Your results are not that revelant to notice a strong difference between the dynamic and static approach scheduling. I find measuring speedup more appropriate in your context where you want to see the behaviour of your parallel scalability. You can also use different metrics such as weak and strong scaling.
You hardly reach a speedup of 2 using both scheduling with the coarse grained approach. This is not enough to conclude anything. Moreover, you cannot analyze your results from your fine grained implementation since you have no parallel gain from it (this can be explained by the poor workload you have for each thread). Get good parallel scalability first.

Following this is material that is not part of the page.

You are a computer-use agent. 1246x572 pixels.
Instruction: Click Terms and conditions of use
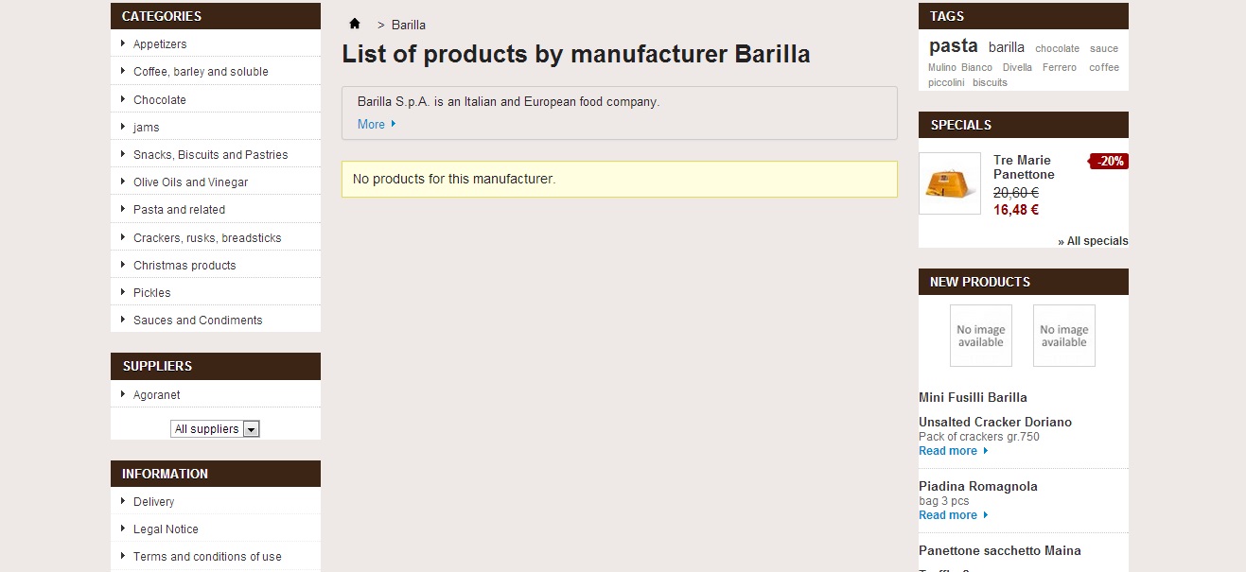[x=207, y=557]
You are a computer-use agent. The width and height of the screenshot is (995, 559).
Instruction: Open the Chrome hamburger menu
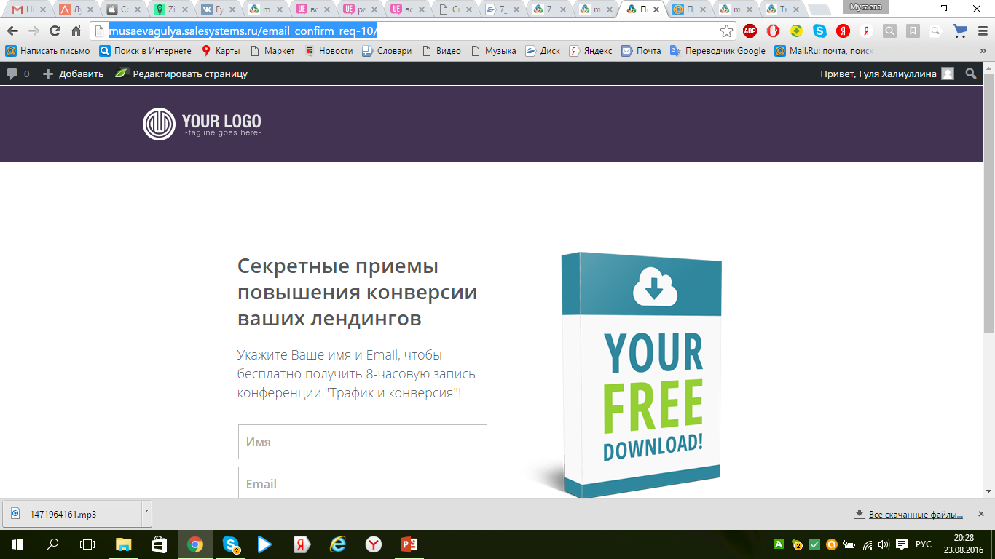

Generally I choose the static or dynamic scheduling depending on the type of computations I am working on :
Static scheduling where computation workload is regular (the same for each thread) such as basic image convolution, naive matrix computation. For instance, using static scheduling for gaussian filter should be the best option.
Dynamic scheduling where the computation workload is irregular such as Mandelbrot set. The way dynamic works is a little more complex (chunks are not precomputed as in static scheduling) hence some overhead might appear.
In your case, your nbody simulation implies quite regular works. So static scheduling should be more appropriate. Having good parallel scalability is sometimes empirical and depends of your context.
I recommend that in the first place, you let OpenMP choose the best scheduling and chunk size for you, then try to play with things if needed.